On Sat, Nov 16, 2024 at 11:19 AM Michael Cronenworth <mike@cchtml.com> wrote:
Hello,

I am looking to package two applications that use Node.JS. This email will focus on
one of the two.

Z-Wave JS UI
https://zwave-js.github.io/zwave-js-ui/
https://github.com/zwave-js/zwave-js-ui

The application is, I believe, the only open source Z-Wave controller at this time.
I had previously maintained the OpenZWave C++ library, but development on it has
ceased. Z-Wave is a wireless protocol to control lights, switches, relays, or gather
information for uses in home automation. I need to package Z-Wave JS UI to replace
OpenZWave in use with the Domoticz application that I also package.

I first read the Node.JS Packaging Guidelines, but initially struggled to know how
to generate the bundled tarballs. Luckily I stumbled upon the tool to do that via
nodejs-packaging-bundler. After generating an initial RPM spec file I generated an
RPM but it fails to install. Would anyone be able to help?

https://michael.cronenworth.com/RPMS/zwave-js-ui.spec
https://michael.cronenworth.com/RPMS/zwave-js-ui-9.27.2-0.1.fc41.src.rpm

dnf install ...
Problem: conflicting requests
   - nothing provides libc++_shared.so needed by zwave-js-ui-9.27.2-0.1.noarch from
@commandline
   - nothing provides libc++_shared.so()(64bit) needed by
zwave-js-ui-9.27.2-0.1.noarch from @commandline
   - nothing provides libc.musl-x86_64.so.1()(64bit) needed by
zwave-js-ui-9.27.2-0.1.noarch from @commandline
   - nothing provides libc.so needed by zwave-js-ui-9.27.2-0.1.noarch from @commandline
   - nothing provides libc.so()(64bit) needed by zwave-js-ui-9.27.2-0.1.noarch from
@commandline
[...] snipped out 10 more lines similar to the above...

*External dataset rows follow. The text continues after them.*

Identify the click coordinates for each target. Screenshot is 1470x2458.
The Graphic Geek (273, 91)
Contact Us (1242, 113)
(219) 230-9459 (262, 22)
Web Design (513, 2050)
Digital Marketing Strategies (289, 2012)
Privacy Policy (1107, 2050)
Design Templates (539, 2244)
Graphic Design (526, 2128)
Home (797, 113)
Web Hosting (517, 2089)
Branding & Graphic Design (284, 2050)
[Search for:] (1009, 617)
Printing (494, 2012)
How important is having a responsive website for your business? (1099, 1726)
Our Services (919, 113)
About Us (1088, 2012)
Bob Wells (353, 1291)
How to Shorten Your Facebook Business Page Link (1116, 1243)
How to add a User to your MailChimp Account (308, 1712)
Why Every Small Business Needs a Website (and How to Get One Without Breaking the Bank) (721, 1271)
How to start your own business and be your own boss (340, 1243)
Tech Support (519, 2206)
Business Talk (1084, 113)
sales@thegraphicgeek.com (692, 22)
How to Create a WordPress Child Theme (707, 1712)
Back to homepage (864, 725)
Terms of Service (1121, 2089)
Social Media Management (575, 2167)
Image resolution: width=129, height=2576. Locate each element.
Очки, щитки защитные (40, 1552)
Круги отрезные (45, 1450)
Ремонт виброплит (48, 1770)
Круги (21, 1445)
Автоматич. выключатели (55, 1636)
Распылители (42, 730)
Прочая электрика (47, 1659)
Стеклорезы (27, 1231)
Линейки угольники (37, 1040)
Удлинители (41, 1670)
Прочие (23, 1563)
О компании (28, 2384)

The second application is the Jellyfin web client. I currently package it via a
bundled tarball generated with my own bash script using a local npm registry and
using npm install. It builds offline, but I notice your packaging guidelines don't
want to do it that way. I'll mold any knowledge gained with zwave-js-ui into
jellyfin-web.

Thanks,
Michael

I tried building and installing it.  It worked for me.